> Yapılacak İşler:
A. Sayfa metninde "İnsanlık, alışık olmadığı" ile "gibi kucaklaşamıyor/ görüşemiyor!" arasındaki bölümü, bu ifadeler de dahil olmak üzere aynen yeniden yazın.
B. Sayfa metnine göre günlerdir evden çıkamayan yaş grupları hangileridir?

YAŞANILANLARIN ŞAKASI YOK!
Manşet Haber 8.05.2020 12:21:39 0

YAŞANILANLARIN ŞAKASI YOK!

YAŞANILANLARIN ŞAKASI YOK!






İnsanlık, alışık olmadığı bir süreçten geçiyor!





Günlerdir altmışbeş yaş üstü ile yirmi yaş altı evden çıkamıyor!





İnsanlar sevdikleriyle, yakınlarıyla eskisi gibi kucaklaşamıyor/ görüşemiyor!





Sokağa çıkarken yalnız maske takmakla kalmayıp, karşılaştıklarıyla “aralık” oluşturuyor!





Gün boyu evde kalmaktan, oturmaktan, internetin başucunda zaman harcamaktan yorulanların sesleri duyuluyor!





Dışarı çıkamayan, işini yapamayan, kazan kaynatmakta zorlanan ailelerden acılar yükseliyor!





İşçinin, emekçinin, emeklinin, dar gelirli esnafın sorunları açıklanan paketleri “teğet” geçiyor!





Bizdeki uslanmaz “iktidar”, diyeceklerini süzmekte erinen “muhalefet” yurttaşların alışık olmadığı, “şakası” olmayan süreci aşmasında “destek” olunacağı yerde “kirli” siyasetlerini yapmayı sürdürüyor!

> Sağlanan Malzeme:
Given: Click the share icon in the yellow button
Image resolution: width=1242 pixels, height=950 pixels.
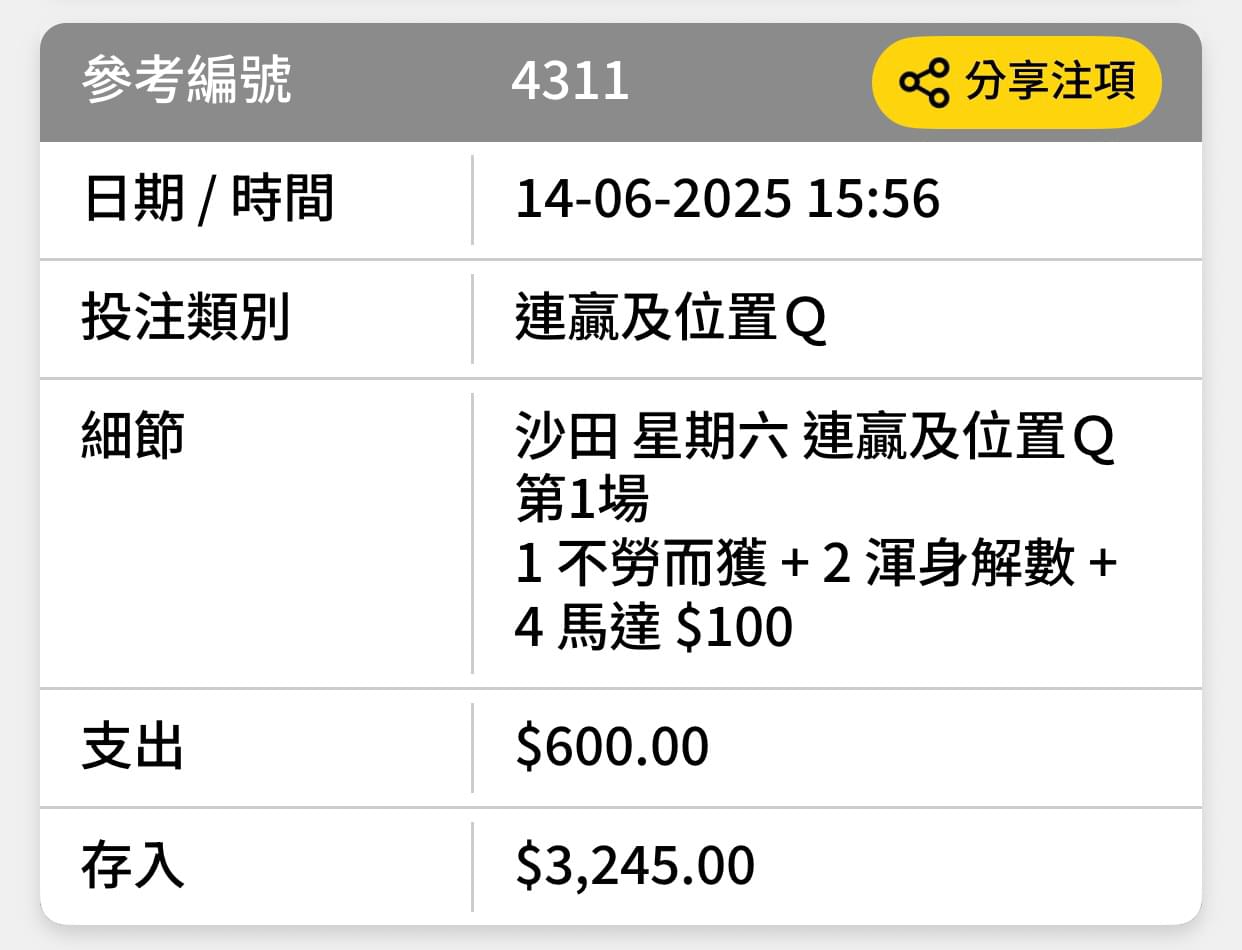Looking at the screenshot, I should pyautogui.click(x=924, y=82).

> Görev Sonuçları:
A.
İnsanlık, alışık olmadığı bir süreçten geçiyor!





Günlerdir altmışbeş yaş üstü ile yirmi yaş altı evden çıkamıyor!





İnsanlar sevdikleriyle, yakınlarıyla eskisi gibi kucaklaşamıyor/ görüşemiyor!

B. Günlerdir evden çıkamayanlar altmışbeş yaş üstü ile yirmi yaş altındakilerdir.